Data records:

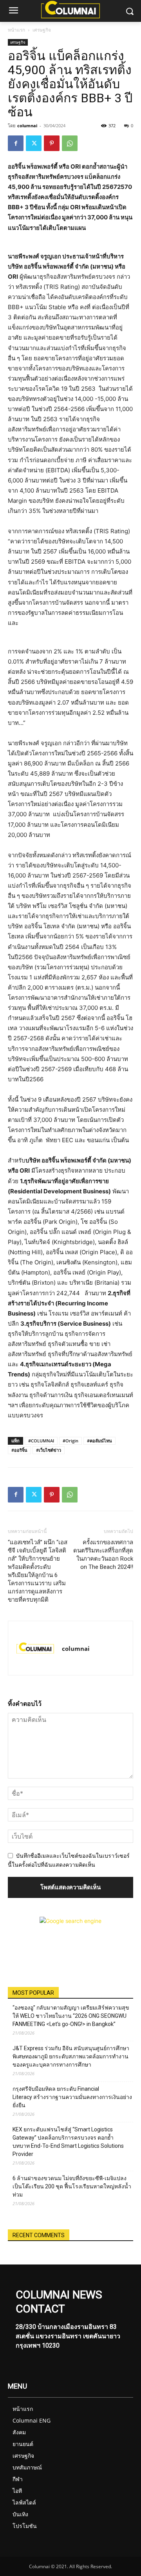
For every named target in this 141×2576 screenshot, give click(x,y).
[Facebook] (16, 143)
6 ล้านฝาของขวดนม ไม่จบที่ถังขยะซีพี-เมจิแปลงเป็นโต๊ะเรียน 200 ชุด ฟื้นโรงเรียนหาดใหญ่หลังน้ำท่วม (72, 2186)
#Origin (70, 1441)
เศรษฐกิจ (42, 30)
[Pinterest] (52, 143)
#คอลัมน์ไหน (99, 1441)
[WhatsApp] (70, 143)
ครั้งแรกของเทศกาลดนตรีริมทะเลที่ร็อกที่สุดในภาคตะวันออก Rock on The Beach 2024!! (103, 1554)
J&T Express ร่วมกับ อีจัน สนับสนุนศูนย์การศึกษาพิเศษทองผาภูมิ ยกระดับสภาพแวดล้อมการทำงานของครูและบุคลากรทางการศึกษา (71, 2056)
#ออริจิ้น (19, 1450)
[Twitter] (34, 143)
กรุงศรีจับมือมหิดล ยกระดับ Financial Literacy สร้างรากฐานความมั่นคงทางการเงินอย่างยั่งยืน (72, 2097)
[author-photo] (35, 1648)
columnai (27, 125)
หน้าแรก (16, 30)
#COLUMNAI (41, 1441)
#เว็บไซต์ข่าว (48, 1450)
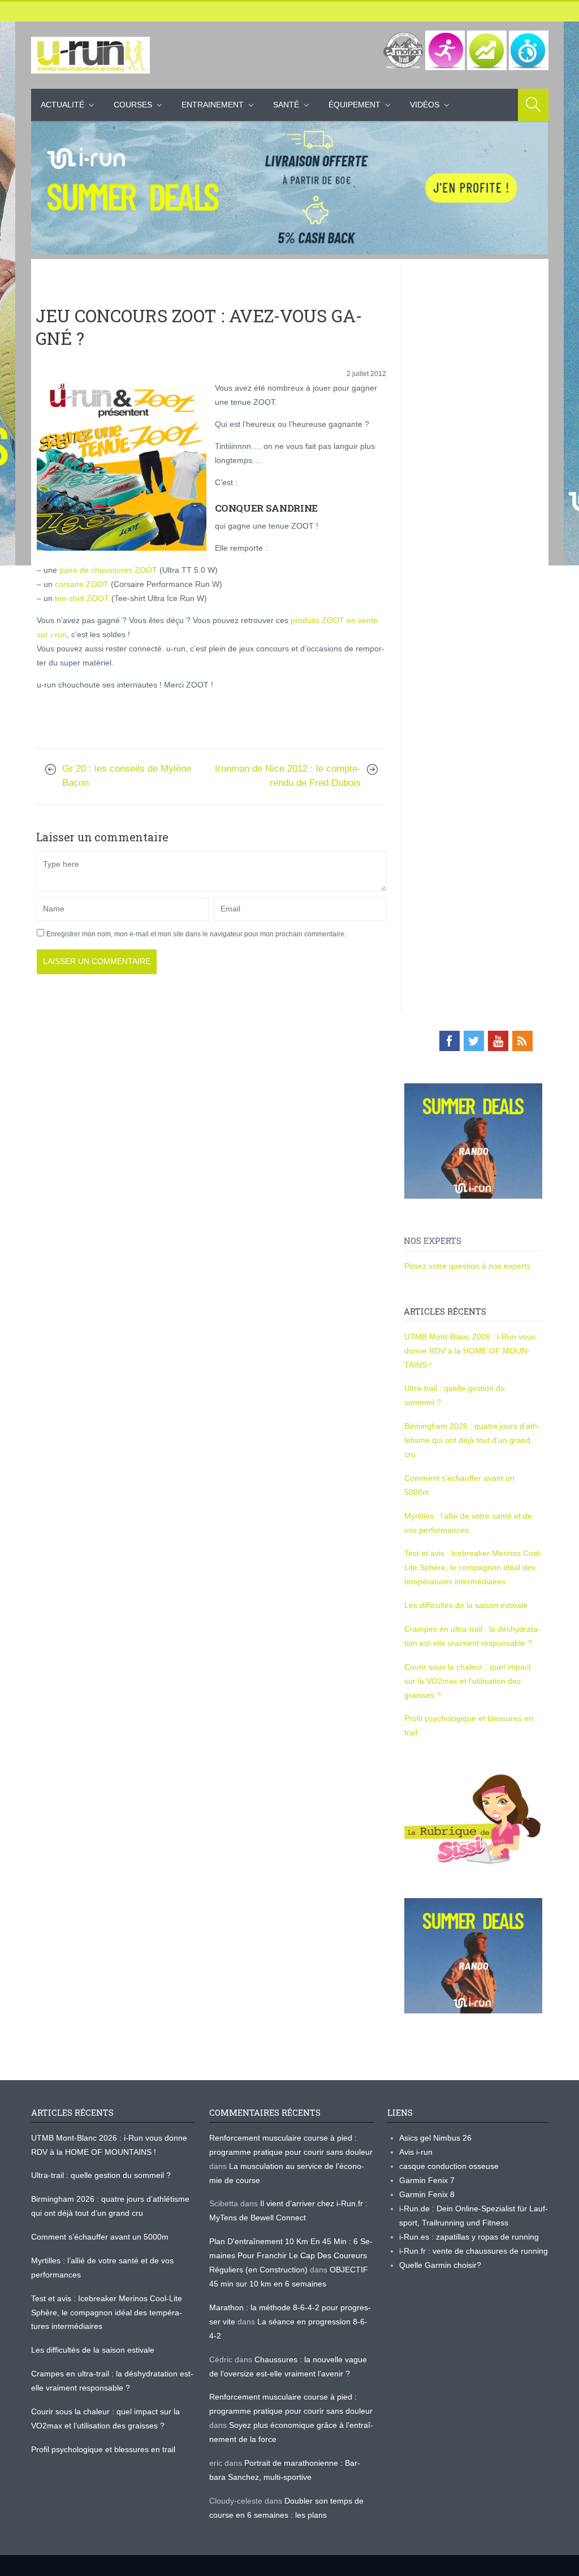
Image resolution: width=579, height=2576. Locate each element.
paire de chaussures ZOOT (108, 569)
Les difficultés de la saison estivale (466, 1605)
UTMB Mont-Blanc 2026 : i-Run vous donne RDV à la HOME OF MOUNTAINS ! (469, 1350)
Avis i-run (416, 2151)
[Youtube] (498, 1041)
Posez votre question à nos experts (467, 1265)
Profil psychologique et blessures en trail (103, 2449)
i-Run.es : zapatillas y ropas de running (469, 2236)
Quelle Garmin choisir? (440, 2265)
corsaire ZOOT (82, 584)
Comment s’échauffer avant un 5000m (101, 2236)
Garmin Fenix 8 (427, 2194)
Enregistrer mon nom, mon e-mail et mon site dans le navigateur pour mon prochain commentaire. (196, 934)
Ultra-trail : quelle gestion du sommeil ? (101, 2175)
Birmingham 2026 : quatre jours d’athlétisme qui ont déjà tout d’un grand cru (472, 1440)
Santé (286, 104)
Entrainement (213, 104)
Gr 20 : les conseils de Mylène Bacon (126, 775)
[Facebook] (449, 1041)
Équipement (355, 104)
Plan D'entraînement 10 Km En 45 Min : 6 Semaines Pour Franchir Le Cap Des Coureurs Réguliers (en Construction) (291, 2255)
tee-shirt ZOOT (82, 598)
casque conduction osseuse (449, 2166)
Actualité (62, 104)
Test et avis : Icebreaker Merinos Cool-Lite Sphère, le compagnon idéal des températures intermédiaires (473, 1567)
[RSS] (522, 1041)
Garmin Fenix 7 (427, 2180)
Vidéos (424, 104)
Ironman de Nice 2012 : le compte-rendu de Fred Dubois (288, 775)
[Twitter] (474, 1041)
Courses (133, 104)
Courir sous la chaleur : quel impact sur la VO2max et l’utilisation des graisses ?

Problem to work on:
Since only the text is needed, retype the data above exactly and omit the pictures.

Exercise result:
For every named target in this 141×2576 screenshot, give click(x,y).
[Facebook] (16, 143)
6 ล้านฝาของขวดนม ไม่จบที่ถังขยะซีพี-เมจิแปลงเป็นโต๊ะเรียน 200 ชุด ฟื้นโรงเรียนหาดใหญ่หลังน้ำท่วม (72, 2186)
#Origin (70, 1441)
เศรษฐกิจ (42, 30)
[Pinterest] (52, 143)
#คอลัมน์ไหน (99, 1441)
[WhatsApp] (70, 143)
ครั้งแรกของเทศกาลดนตรีริมทะเลที่ร็อกที่สุดในภาคตะวันออก Rock on The Beach 2024!! (103, 1554)
J&T Express ร่วมกับ อีจัน สนับสนุนศูนย์การศึกษาพิเศษทองผาภูมิ ยกระดับสภาพแวดล้อมการทำงานของครูและบุคลากรทางการศึกษา (71, 2056)
#ออริจิ้น (19, 1450)
[Twitter] (34, 143)
กรุงศรีจับมือมหิดล ยกระดับ Financial Literacy สร้างรากฐานความมั่นคงทางการเงินอย่างยั่งยืน (72, 2097)
[author-photo] (35, 1648)
columnai (27, 125)
หน้าแรก (16, 30)
#COLUMNAI (41, 1441)
#เว็บไซต์ข่าว (48, 1450)
Image resolution: width=579, height=2576. Locate each element.
paire de chaussures ZOOT (108, 569)
Les difficultés de la saison estivale (466, 1605)
UTMB Mont-Blanc 2026 : i-Run vous donne RDV à la HOME OF MOUNTAINS ! (469, 1350)
Avis i-run (416, 2151)
[Youtube] (498, 1041)
Posez votre question à nos experts (467, 1265)
Profil psychologique et blessures en trail (103, 2449)
i-Run.es : zapatillas y ropas de running (469, 2236)
Quelle Garmin choisir? (440, 2265)
corsaire ZOOT (82, 584)
Comment s’échauffer avant un 5000m (101, 2236)
Garmin Fenix 8 (427, 2194)
Enregistrer mon nom, mon e-mail et mon site dans le navigateur pour mon prochain commentaire. (196, 934)
Ultra-trail : quelle gestion du sommeil ? (101, 2175)
Birmingham 2026 : quatre jours d’athlétisme qui ont déjà tout d’un grand cru (472, 1440)
Santé (286, 104)
Entrainement (213, 104)
Gr 20 : les conseils de Mylène Bacon (126, 775)
[Facebook] (449, 1041)
Équipement (355, 104)
Plan D'entraînement 10 Km En 45 Min : 6 Semaines Pour Franchir Le Cap Des Coureurs Réguliers (en Construction) (291, 2255)
tee-shirt ZOOT (82, 598)
casque conduction osseuse (449, 2166)
Actualité (62, 104)
Test et avis : Icebreaker Merinos Cool-Lite Sphère, le compagnon idéal des températures intermédiaires (473, 1567)
[RSS] (522, 1041)
Garmin Fenix 7 (427, 2180)
Vidéos (424, 104)
Ironman de Nice 2012 : le compte-rendu de Fred Dubois (288, 775)
[Twitter] (474, 1041)
Courses (133, 104)
Courir sous la chaleur : quel impact sur la VO2max et l’utilisation des graisses ?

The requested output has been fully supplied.